I typically drive just around 1,000 miles a week around 35-45 hours and net (after tolls, gas and uber/lyft fees) around $1200 . If I drove 10k miles a month I'd be bringing in over $10k a month net . Taking a quick look at my spreadsheet and only twice have I drove over 1500 miles in a week and both those weeks I made $2k


----------



## Doowop (Jul 10, 2016)

Look for uneven wear on pads: extensive wear on inside pad and minimum wear on outer pad. If so, probably caliper needs replacing.


----------



## R James (Apr 25, 2017)

At 60K I figured I needed new brake pads and so I changed them, only to find they (the Honda originals) still had MORE THAN HALF left! Not sure how long the replacements will last but even cheapies being driven in the city should go way longer than 10K!


----------



## observer (Dec 11, 2014)

Your friend may want to have his brakes checked by a good mechanic. As Doowop mentioned, could be a caliper sticking. In my case, I had a bad master cylinder that caused me to brake with ONLY the front brakes.


----------



## Spotscat (May 8, 2017)

Front or rear pads?

If the mechanic used some off-brand brake pads, or a counterfeit third-world knockoff, and they were on the front, I could see them lasting only 10,000 miles. It is by no means "normal", but under the right circumstances...


----------



## observer (Dec 11, 2014)

Spotscat said:


> Front or rear pads?
> 
> If the mechanic used some off-brand brake pads, or a counterfeit third-world knockoff, and they were on the front, I could see them lasting only 10,000 miles. It is by no means "normal", but under the right circumstances...


Unless you are at a dealer, 90% (more or less) of brake pads sold are off brand.


----------



## PrestonT (Feb 15, 2017)

Tysmith95 said:


> Abnormal wear. Even with city driving they should last longer then that.


There is no worse driving for brake pads than on the Las Vegas Strip during night time. My original pads lasted 20K miles. I can't imagine circumstances where they only last 10K, unless one does rally racing when not Ubering.


----------



## jspec (Aug 28, 2017)

werty said:


> The brake pads for a full time driver I know only lasted 10k miles. Almost all of it is city driving. Abnormal wear or expected?
> 
> I don't know the specific pads but I assume he didn't use crappy pads. I can ask him if needed.

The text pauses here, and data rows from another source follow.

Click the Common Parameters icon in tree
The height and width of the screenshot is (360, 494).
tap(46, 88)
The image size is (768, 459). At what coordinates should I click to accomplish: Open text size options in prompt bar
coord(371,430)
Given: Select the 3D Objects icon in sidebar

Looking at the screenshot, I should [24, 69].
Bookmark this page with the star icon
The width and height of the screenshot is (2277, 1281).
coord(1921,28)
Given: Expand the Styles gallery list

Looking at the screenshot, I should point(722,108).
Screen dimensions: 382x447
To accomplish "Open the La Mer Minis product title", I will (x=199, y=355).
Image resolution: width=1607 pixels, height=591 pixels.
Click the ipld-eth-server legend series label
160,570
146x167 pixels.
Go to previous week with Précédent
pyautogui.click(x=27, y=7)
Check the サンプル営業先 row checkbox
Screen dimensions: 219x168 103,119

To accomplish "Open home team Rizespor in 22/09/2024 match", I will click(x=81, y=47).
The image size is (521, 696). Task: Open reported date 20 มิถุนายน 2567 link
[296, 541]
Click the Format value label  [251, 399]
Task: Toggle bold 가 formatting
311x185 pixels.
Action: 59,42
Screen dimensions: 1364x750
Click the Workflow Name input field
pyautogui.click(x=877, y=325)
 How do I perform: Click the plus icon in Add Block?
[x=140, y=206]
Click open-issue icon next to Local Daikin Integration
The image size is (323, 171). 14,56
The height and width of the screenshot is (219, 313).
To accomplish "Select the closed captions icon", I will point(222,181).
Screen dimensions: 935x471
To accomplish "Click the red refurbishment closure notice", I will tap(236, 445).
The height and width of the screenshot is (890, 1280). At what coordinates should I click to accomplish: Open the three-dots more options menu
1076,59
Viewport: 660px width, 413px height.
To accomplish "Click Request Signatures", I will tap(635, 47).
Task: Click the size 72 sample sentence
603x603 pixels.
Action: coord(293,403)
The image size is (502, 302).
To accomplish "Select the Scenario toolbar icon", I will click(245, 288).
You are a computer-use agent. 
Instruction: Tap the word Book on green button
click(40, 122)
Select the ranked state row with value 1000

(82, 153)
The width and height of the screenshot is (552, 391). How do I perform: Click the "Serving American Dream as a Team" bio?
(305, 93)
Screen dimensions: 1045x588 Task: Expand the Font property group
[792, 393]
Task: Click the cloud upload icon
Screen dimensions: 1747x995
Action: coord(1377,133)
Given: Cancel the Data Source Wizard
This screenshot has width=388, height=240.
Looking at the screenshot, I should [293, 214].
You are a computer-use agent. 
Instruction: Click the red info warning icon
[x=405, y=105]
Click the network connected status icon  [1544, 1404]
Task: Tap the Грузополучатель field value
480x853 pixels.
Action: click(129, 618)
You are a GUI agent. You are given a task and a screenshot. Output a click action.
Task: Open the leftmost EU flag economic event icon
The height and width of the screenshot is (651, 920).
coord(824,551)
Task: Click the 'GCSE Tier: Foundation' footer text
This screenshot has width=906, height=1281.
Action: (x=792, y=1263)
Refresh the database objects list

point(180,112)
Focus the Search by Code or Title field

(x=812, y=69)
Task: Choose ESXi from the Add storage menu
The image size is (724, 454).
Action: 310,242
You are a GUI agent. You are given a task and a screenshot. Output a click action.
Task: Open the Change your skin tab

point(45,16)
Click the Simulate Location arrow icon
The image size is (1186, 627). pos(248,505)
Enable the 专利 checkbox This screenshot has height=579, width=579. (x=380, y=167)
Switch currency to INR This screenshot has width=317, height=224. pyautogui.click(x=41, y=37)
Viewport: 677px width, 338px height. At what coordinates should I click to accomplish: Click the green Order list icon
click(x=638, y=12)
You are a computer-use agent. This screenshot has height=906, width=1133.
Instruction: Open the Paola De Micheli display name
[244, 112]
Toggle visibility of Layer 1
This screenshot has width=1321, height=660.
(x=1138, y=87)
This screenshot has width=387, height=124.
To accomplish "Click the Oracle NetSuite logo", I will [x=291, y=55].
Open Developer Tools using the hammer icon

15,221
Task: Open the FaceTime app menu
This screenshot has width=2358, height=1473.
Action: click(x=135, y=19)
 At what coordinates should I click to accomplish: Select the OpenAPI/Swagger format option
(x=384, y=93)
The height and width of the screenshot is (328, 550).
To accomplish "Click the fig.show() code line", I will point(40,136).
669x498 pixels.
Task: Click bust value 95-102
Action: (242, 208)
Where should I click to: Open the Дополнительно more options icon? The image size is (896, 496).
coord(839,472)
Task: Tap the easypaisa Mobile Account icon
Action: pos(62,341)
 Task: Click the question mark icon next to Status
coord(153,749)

sounds like the sub $20 autozone pads, mine didnt make it to 20k. Im also a late braker. Ive changed brakes and tires twice in 12 months. Never purchase chinese made tires (most of you probably already knew that).


----------



## Another Uber Driver (May 27, 2015)

For most cars, I would suspect that ten thousand miles is too fast a wear out for the brake pads. The brake pads on some cars will wear faster than others. This can happen even in the same models of cars in different years. Sometimes it is poor design, sometimes it is the vehicle itself that simply is not well suited to this type of work.

If it is not a mechanical problem such as sticking calipers, warped rotors, scored rotors or something like that, it may be that the pads are too small. 

I did not drive a cab full time for long, but when I did, the pads used to last about thirty thousand miles. This was on the larger Chryslers in the Capital of Your Nation. The cars had front disc and back drum brakes.


----------



## Adieu (Feb 21, 2016)

werty said:


> The brake pads for a full time driver I know only lasted 10k miles. Almost all of it is city driving. Abnormal wear or expected?
> 
> I don't know the specific pads but I assume he didn't use crappy pads. I can ask him if needed.


Absolutely bizarre... defective/trash quality/faulty system or install


----------



## MoreTips (Feb 13, 2017)

Ask your buddy about his gas mileage. I have a feeling it's going to be really low too, even for city driving. Take a ride with your buddy and you'll probably find out its his driving style. Some people have to have their foot on the gas or the brake at all times never just coasting.


----------



## Adieu (Feb 21, 2016)

MoreTips said:


> Ask your buddy about his gas mileage. I have a feeling it's going to be really low too, even for city driving. Take a ride with your buddy and you'll find out its his driving style. Some people have to have their foot on the gas or the brake at all times never just coasting.


Two-foot "Priming" an FWD 4-banger at a red light lol??


----------



## ChortlingCrison (Mar 30, 2016)

Adieu said:


> Two-foot "Priming" an FWD 4-banger at a red light lol??


Abieu would have asked the same question.


----------